Background: Under current law, Medicare is required to pay for certain ventilators under a “frequent and substantial servicing” payment methodology, with payment continuing as long as medical necessity is documented. Nearly 2 decades ago, CMS (then HCFA) sought to circumvent those statutory requirements by declaring that some ventilators are really not ventilators (as FDA classifications indicate) but are actually “respiratory assist devices.” The long-term impact of that unilateral policy decision has been ongoing chaos, as well as flawed coverage policies. For example, it is much more challenging for a physician to order a cheaper bi-level device than to order a ventilator for treatment of “respiratory failure.” As there are no limitations or qualifying criteria tied to “respiratory failure,” the community has responded with the path of least resistance while pleading with CMS to restructure their coverage policies to reflect the standards of care for home mechanical ventilation.

Since 2014, the community has repeatedly tried to convince CMS of the importance, and cost savings, associated with such a revamp, to no avail. Given 5 years of well documented efforts, it is likely that the only genuine solution will be a legislative one that forces CMS to behave in certain ways.

The challenges: There are complicating variables that the clinical community will need to address:

1. If the term “ventilator” is included in any legislative effort, CMS could expand its infamous concept “just because FDA calls a device a ventilator doesn’t make it one.” Using particular CPT or HCPCS codes would open the door for CMS to simply change coding to circumvent legislative intent.

2. If a legislative effort receives serious support, it ought to include specific guidance to CMS to force it to change its coverage policies for home mechanical ventilation to reflect standards of care and state-of-the-art devices.

For example, because devices are designed today to serve a wide range of respiratory issues, one device may be used to provide critical life support for an ALS patient, while that same device could also be used to provide nocturnal or intermittent support for other neuromuscular or COPD patients. Because the durable medical equipment benefit is focused on devices, CMS’ move to change to focus from a device to a patient is questionable.

3. Forcing CMS to move in a particular direction regarding coverage and device usage must be flexible enough to allow for technological and medical innovations; after all, no one wants to recommend legislative policies that would have to be revisited to address potential/likely advances in this field.

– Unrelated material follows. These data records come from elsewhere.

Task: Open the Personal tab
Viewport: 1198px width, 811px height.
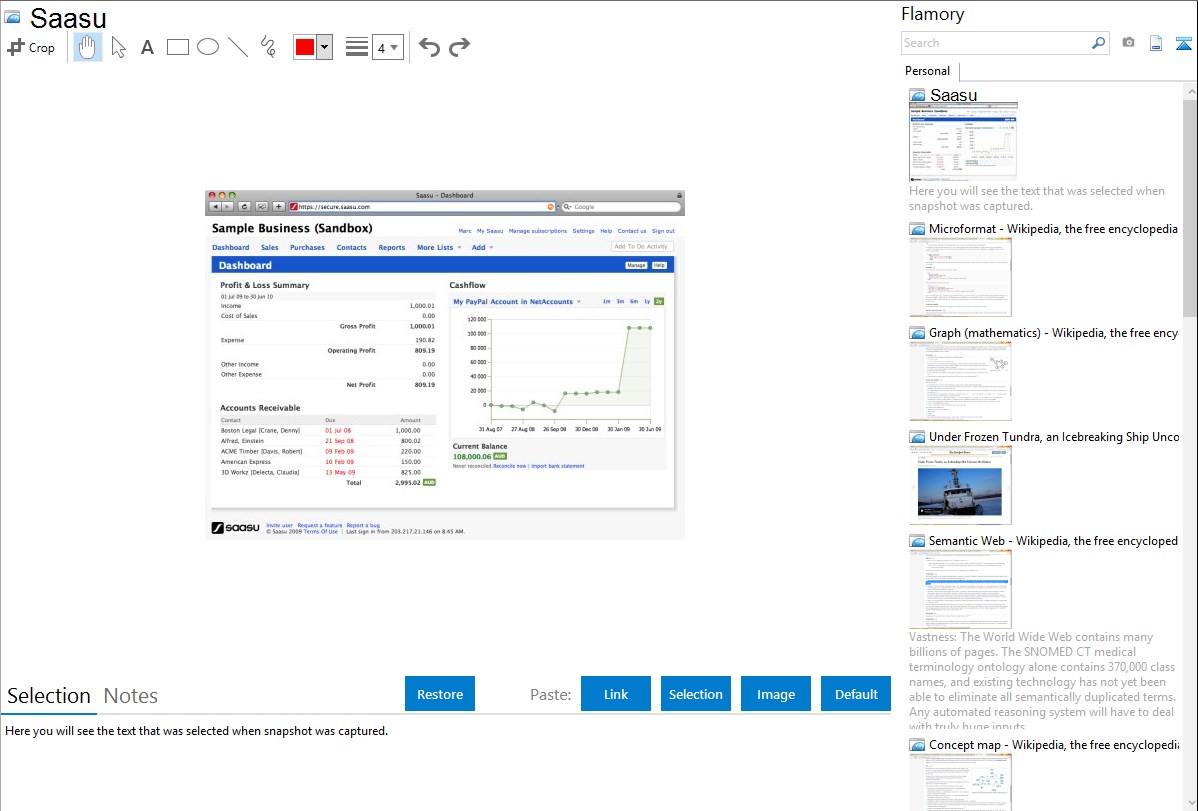Action: (x=927, y=71)
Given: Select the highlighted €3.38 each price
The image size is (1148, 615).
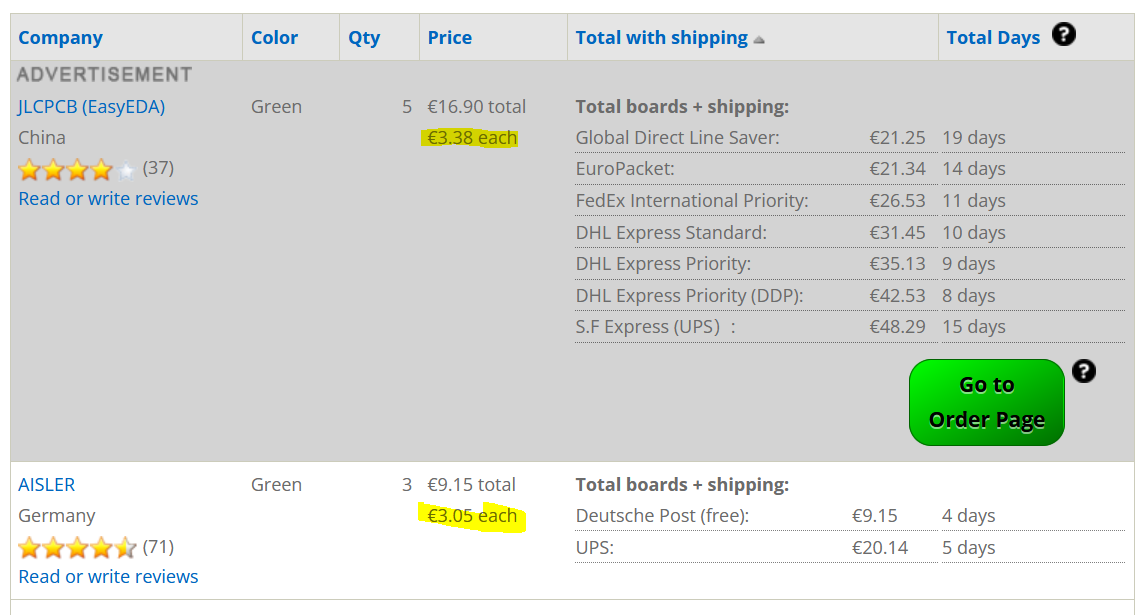Looking at the screenshot, I should pos(472,138).
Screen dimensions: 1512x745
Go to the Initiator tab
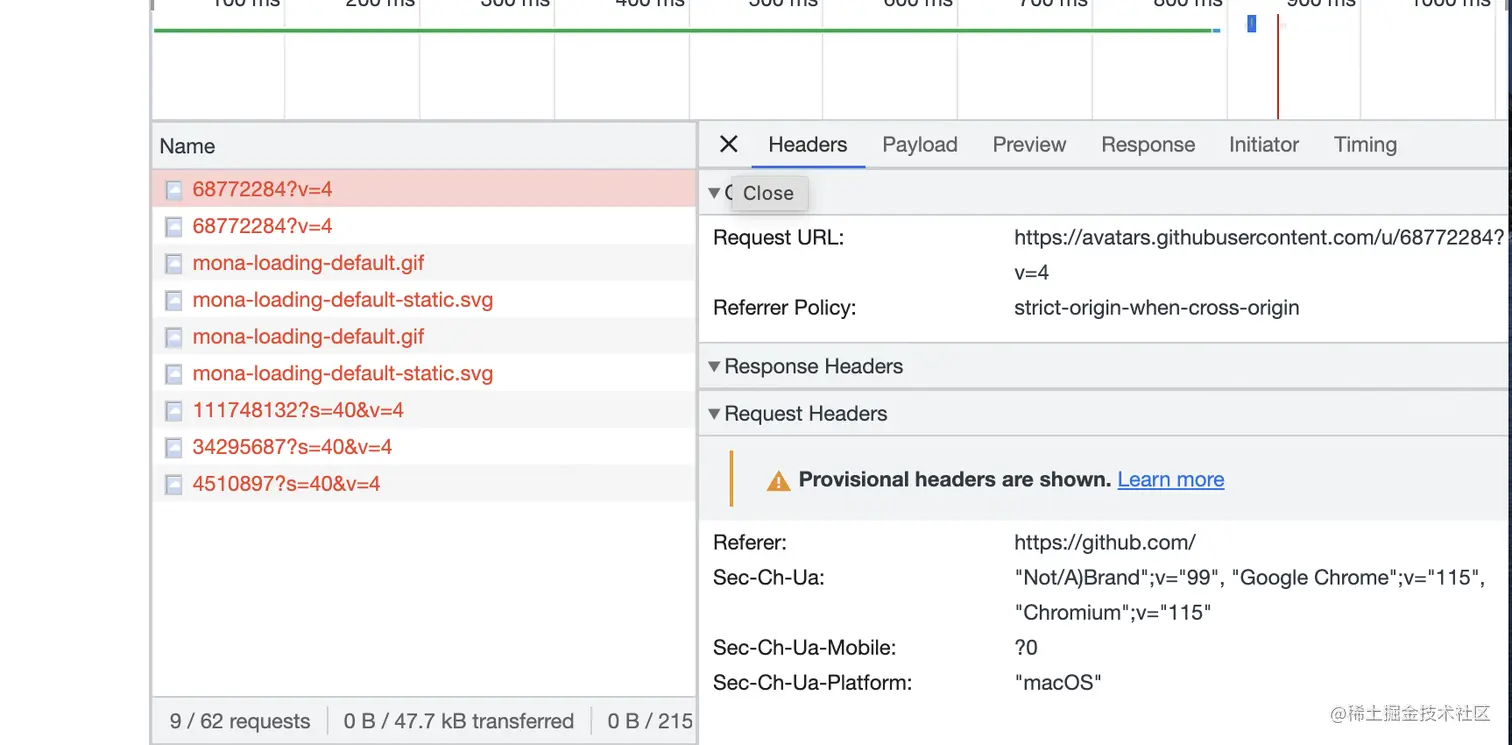click(1263, 145)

Broad strategies: While the durable medical equipment community is also challenging this proposal, they agreed that the medical and patient communities should take the lead. And, in principle, we agree. But implementation of that effort is a bit of a challenge as it requires a significant grassroots effort from concerned physicians, as well as patient groups to contact their legislators in Congress. After all, the worst case scenario is for a Senator to say, “How come I haven’t heard from any constituents about this problem if it is as bad as you say it is?” That is a fair and common refrain, and we must be prepared to engage the broad physician and patient communities to ensure success in this effort.

Once there is formal introduction of a proposal to move this matter forward, there will be outreach to physicians and respiratory therapists across the country to urge support of the legislation. Keep watching for such requests for action!